List each line in the entries below that contains the word "screenshot". Case counts.

■ TASK DATA:
=======
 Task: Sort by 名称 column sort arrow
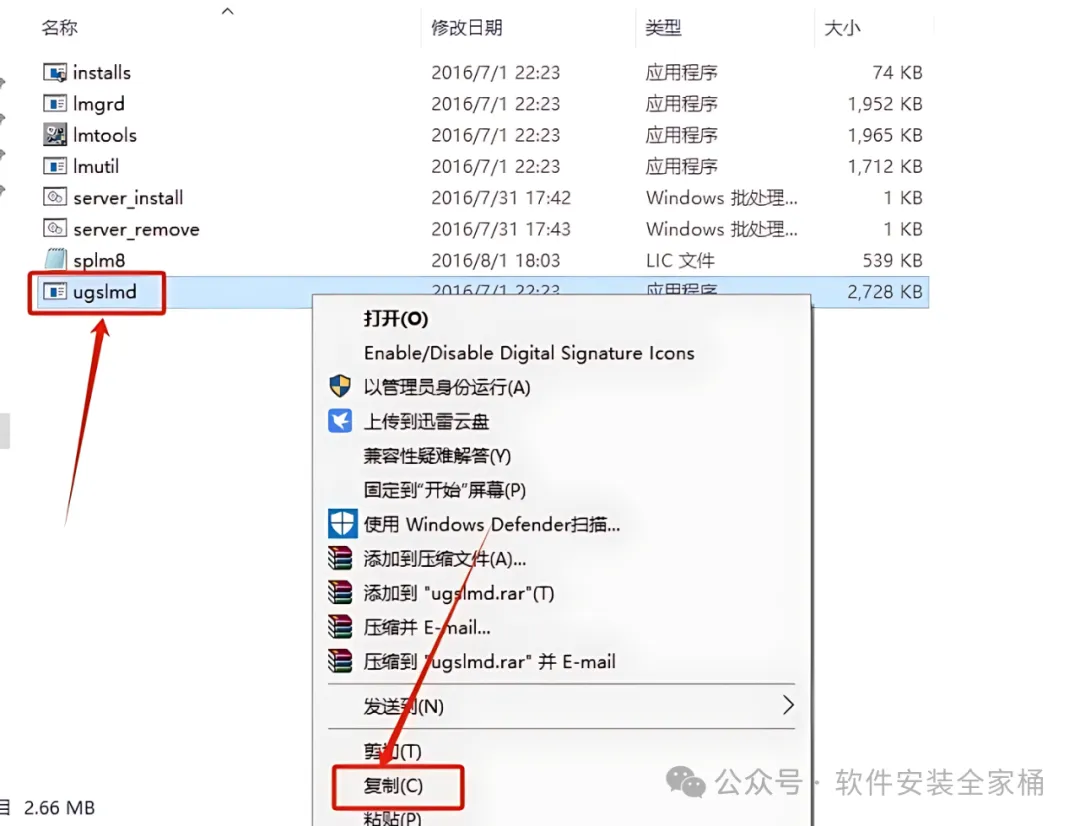coord(228,11)
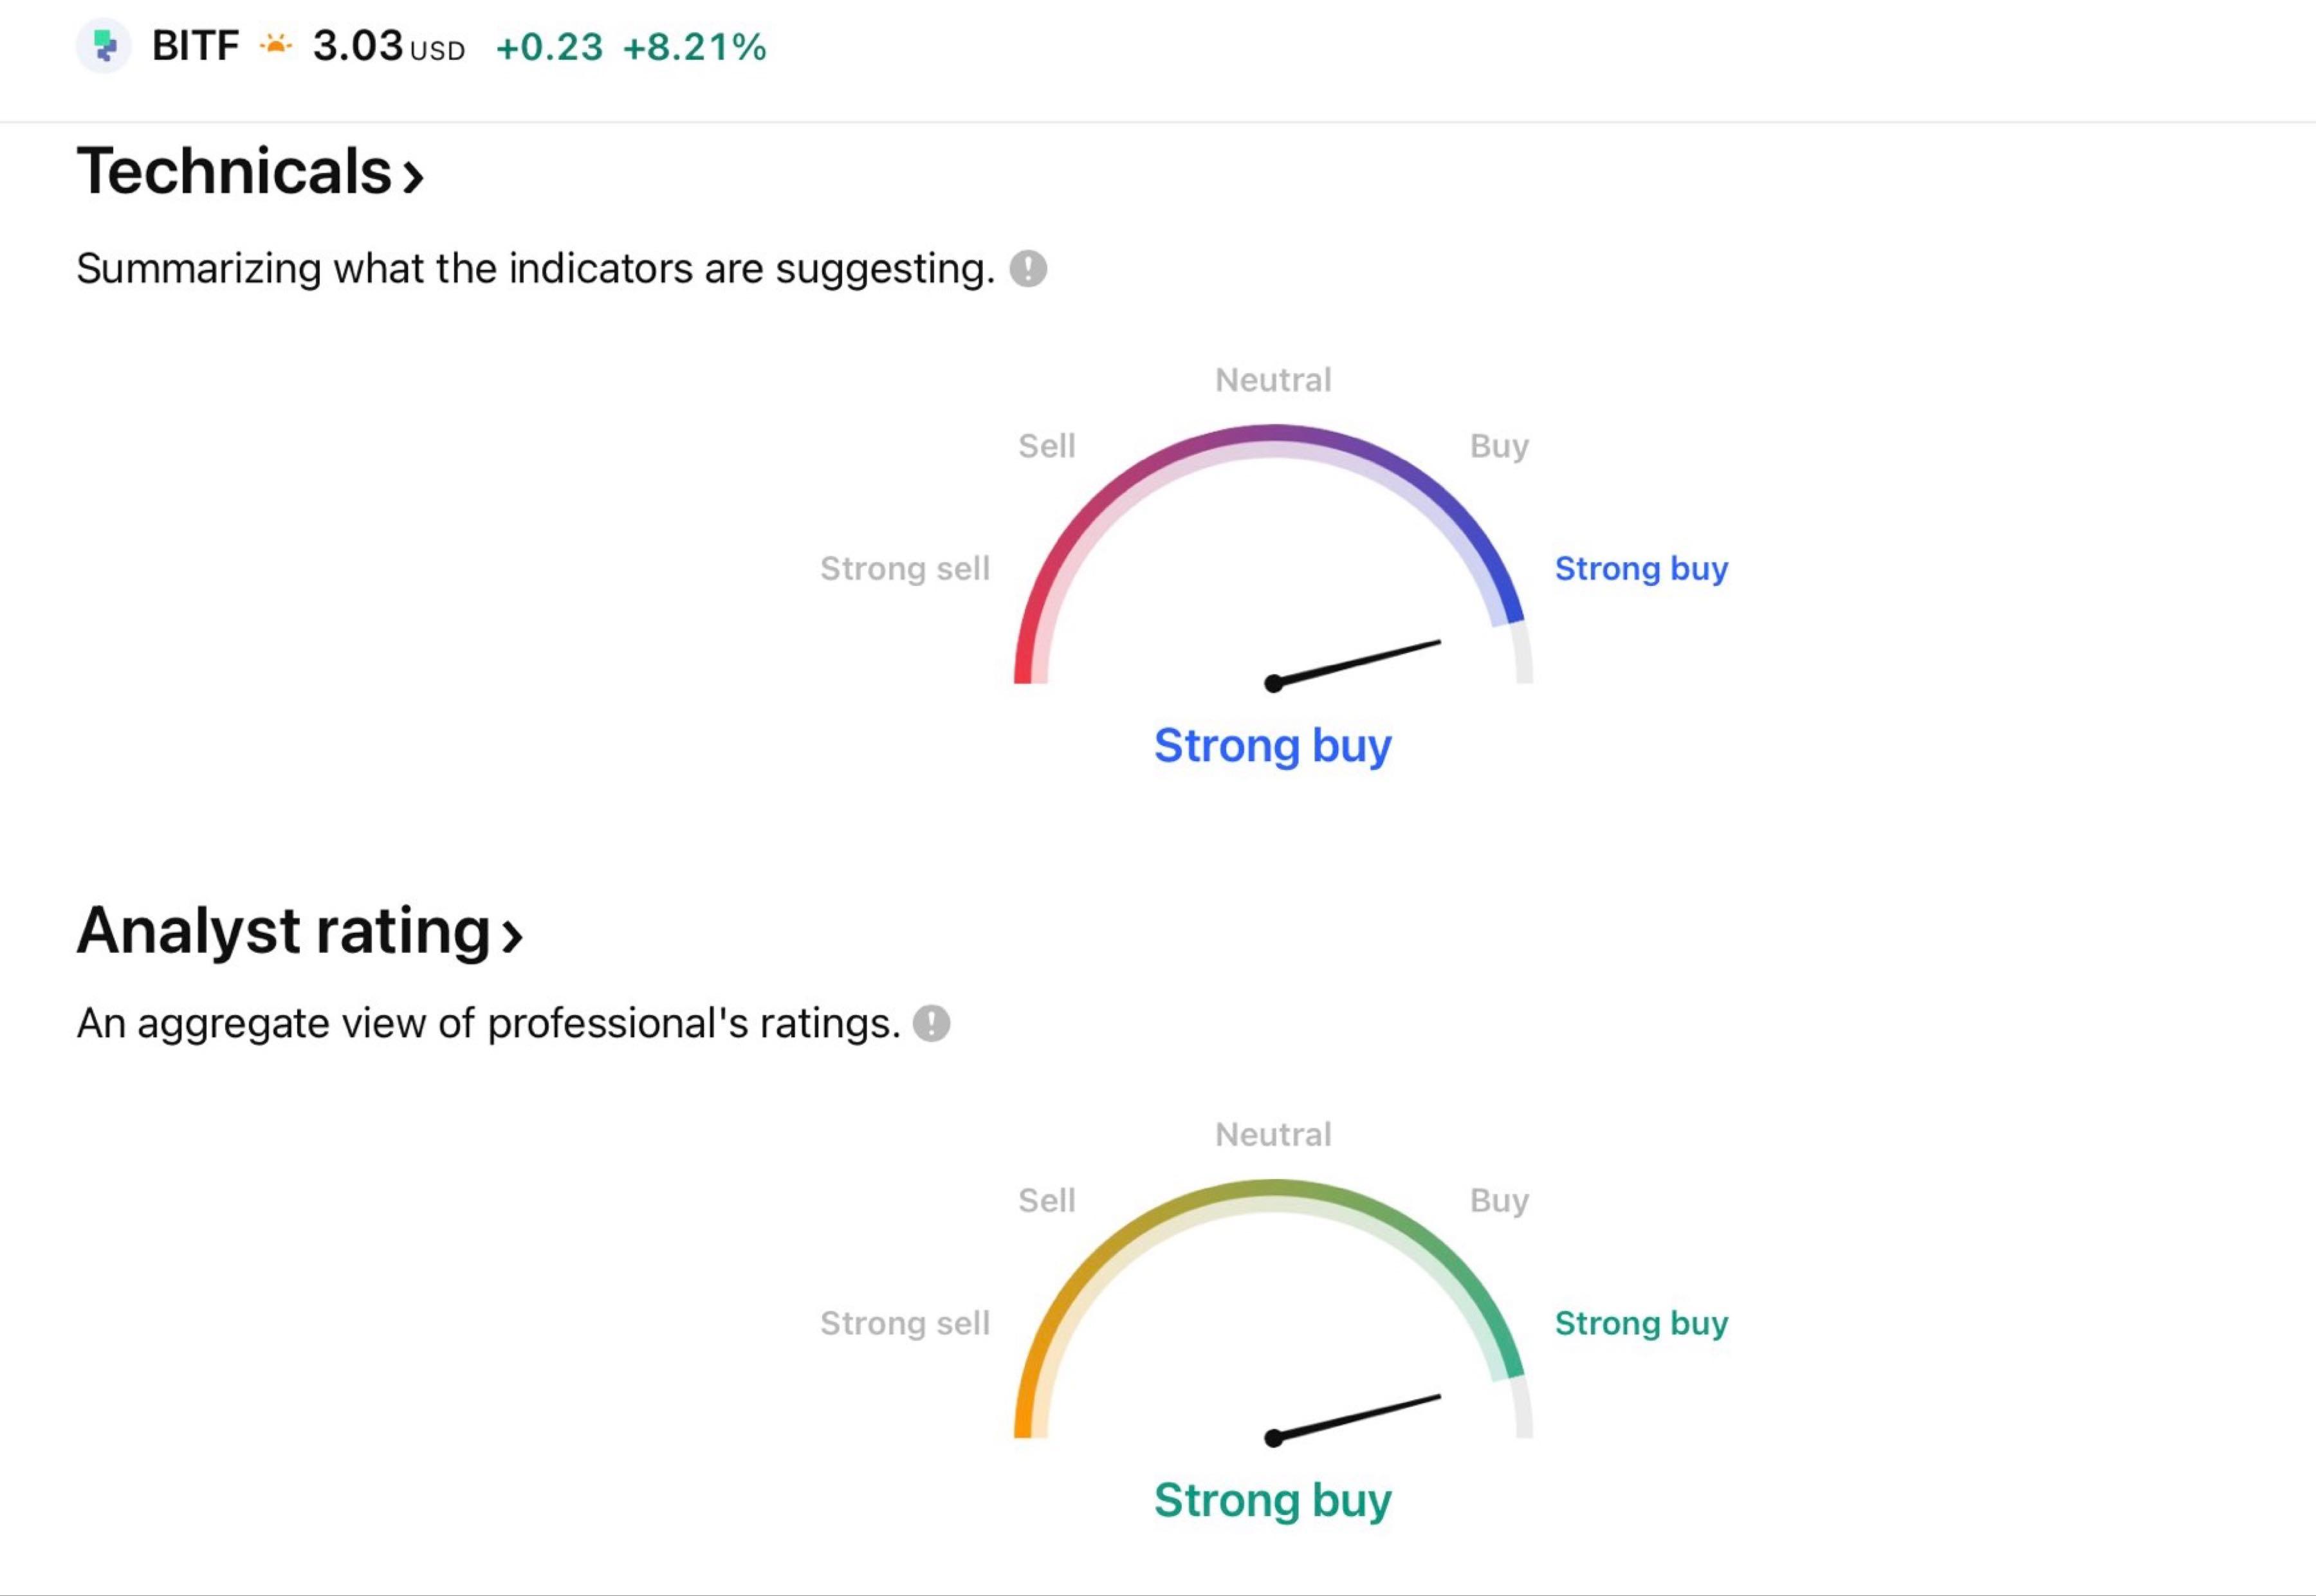Click the info icon beside Analyst rating description
Viewport: 2316px width, 1596px height.
tap(931, 1023)
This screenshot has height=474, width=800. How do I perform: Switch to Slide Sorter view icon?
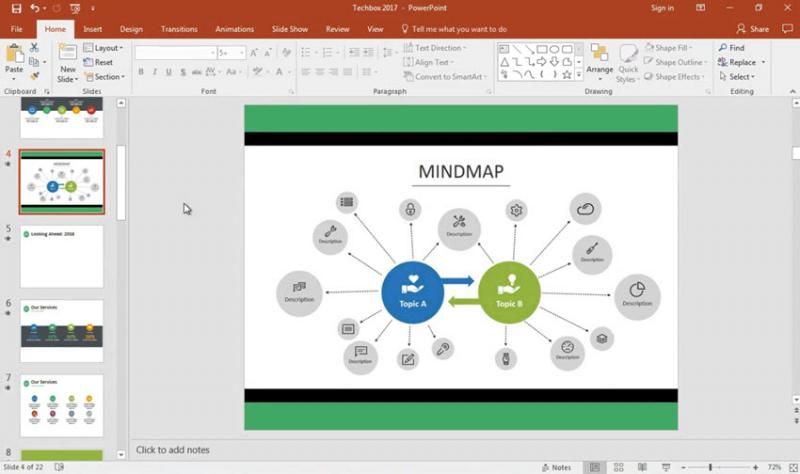tap(618, 467)
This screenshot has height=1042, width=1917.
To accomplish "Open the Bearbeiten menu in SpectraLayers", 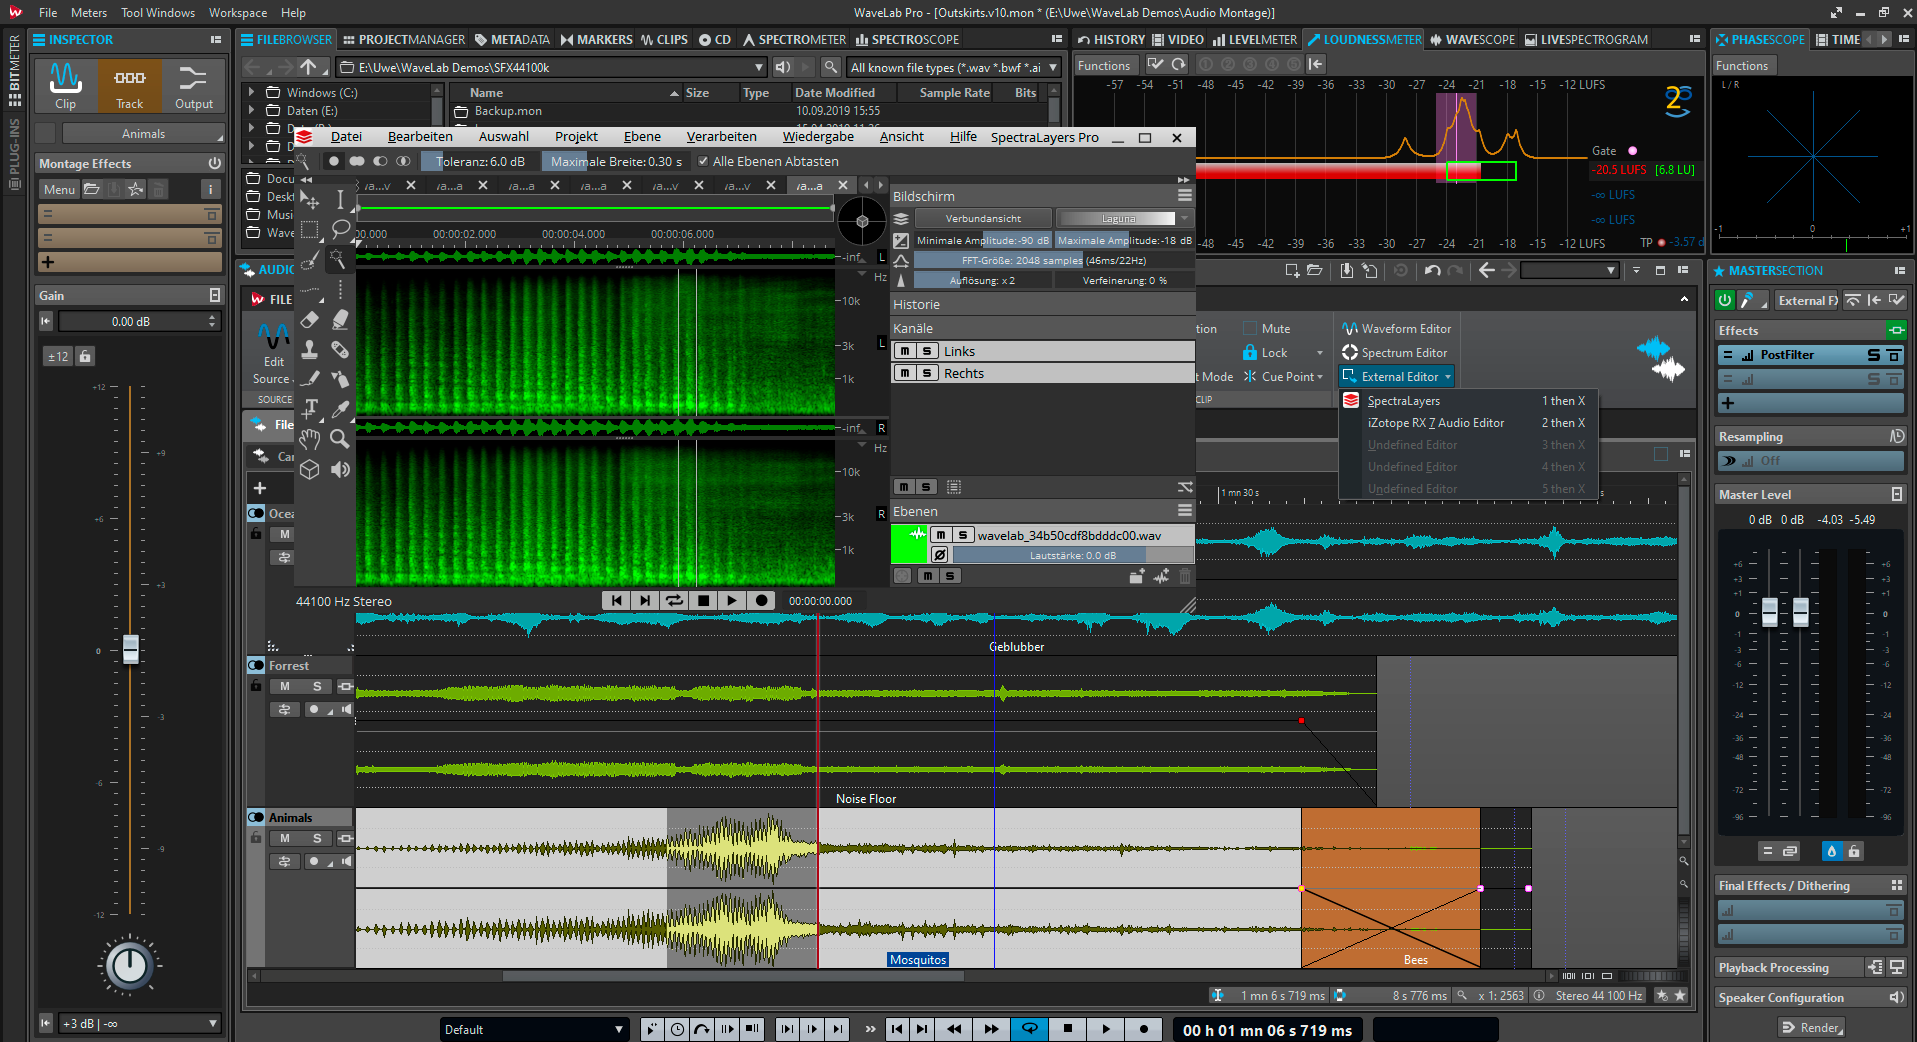I will (x=421, y=136).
=======
■ EXERCISE RESULT:
This screenshot has height=474, width=800. How do I perform: Switch to Slide Sorter view icon?
This screenshot has height=1042, width=1917.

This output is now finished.